Women dress in a manner that varies far too widely to adequately cover. In short, female citizens cannot wear a toga unless required by trade but do not wear pants for more varied cultural reasons. Most clothing for women is a variation on the stola, a long, pleated dress normally worn over a tunica intima (slip), and sometimes covered with a shawl (palla). In general, wealthier women wear multiple layers sewn together into a stola, often to the point where the number and intricacy of layers reaches a mind-boggling complexity. This layering is often combined with generous use of sashes, jewelry, and other personal decorations. Even after lead was banned in cosmetics in 374, Roman women continue to apply generous amounts of makeup in their daily preparations, unless they are not wealthy enough to spare the time. Under it all, nearly all women of modesty wear a subligacula (underwear) sometimes combined with a strophium (breastcloth).

More widely, there is a staggering diversity of clothing styles worn by people across the empire, from the sparse linen draping of Africans to the thick woolen layers of Caledonians.
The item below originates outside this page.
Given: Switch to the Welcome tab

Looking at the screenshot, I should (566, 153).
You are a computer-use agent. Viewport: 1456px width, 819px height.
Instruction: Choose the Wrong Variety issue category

There is a trend of adding layers from the South to the North and of increasing complexity from the West to the East, but the styles tend to express local cultural traditions, with only a slow trend toward Roman customs of dress.

Health care[]

Medicine and hygiene are integral parts of Roman culture, knowledge of which trickles down from a medical community that has spread its influence throughout the cities of the empire. The authority of this community is enforced through medical academies and galenariae (hospitals), respectively the places where doctors are trained and practice. Over time, these institutions had completely replaced offices for doctors and aesculapia (healing temples), usually appearing on the sites of the former. Nowadays, practicing medicine without a license from one of the dozens of medical academies throughout the empire is illegal and unlicensed practitioners are severely punished. Public health has long been a concern of the Roman government and the support of public medical facilities was inevitable once doctors became united under the Galenic tradition of medicine.

Public hospitals range from small buildings with an atrium for waiting patients, an office for a doctor and a surgeon, and a clean room for operations, to massive temple-like structures with separate wings for surgical rooms, morgues, and offices. The best public hospitals have access to water from an aqueduct and are designed to handle massive intakes of patients during a quarantine. The art of quarantining sick people during an outbreak is greatly supported by an understanding of how to cleanse patients and dispose of dead bodies. Most hospitals have a crematorium accessible from the back where civil workers or regular citizens can bring dead bodies when a proper burial is infeasible during an ongoing crisis due to the plague. Public knowledge of how to proceed during a quarantine is the only thing that makes such measures feasible, as the common understanding of personal hygiene does for the less alarming spreading of disease in major cities.

Perhaps the most crucial application of quarantines is along major choke points for trade, as Carthage and fair Alexandria serve for the respective grain supplies of Africa Carthaginia and Egypt. Lesser ports are prohibited from transporting grain by sea, a policy that had renewed enforcement after the devastation of Greece in the last half-century following centuries of relaxed application. The purpose of this restriction is the ability to ensure that neither diseased crewmen nor animals can come aboard grain vessels, especially those bound for Italy. Similar policies of quarantine are enforced along major roads near the boundaries between provinces, keeping outbreaks of the plague contained within limited regions rather than allowing the nationwide spread of disease. Millions of lives have been saved by these protocols since their implementation in the 3rd century.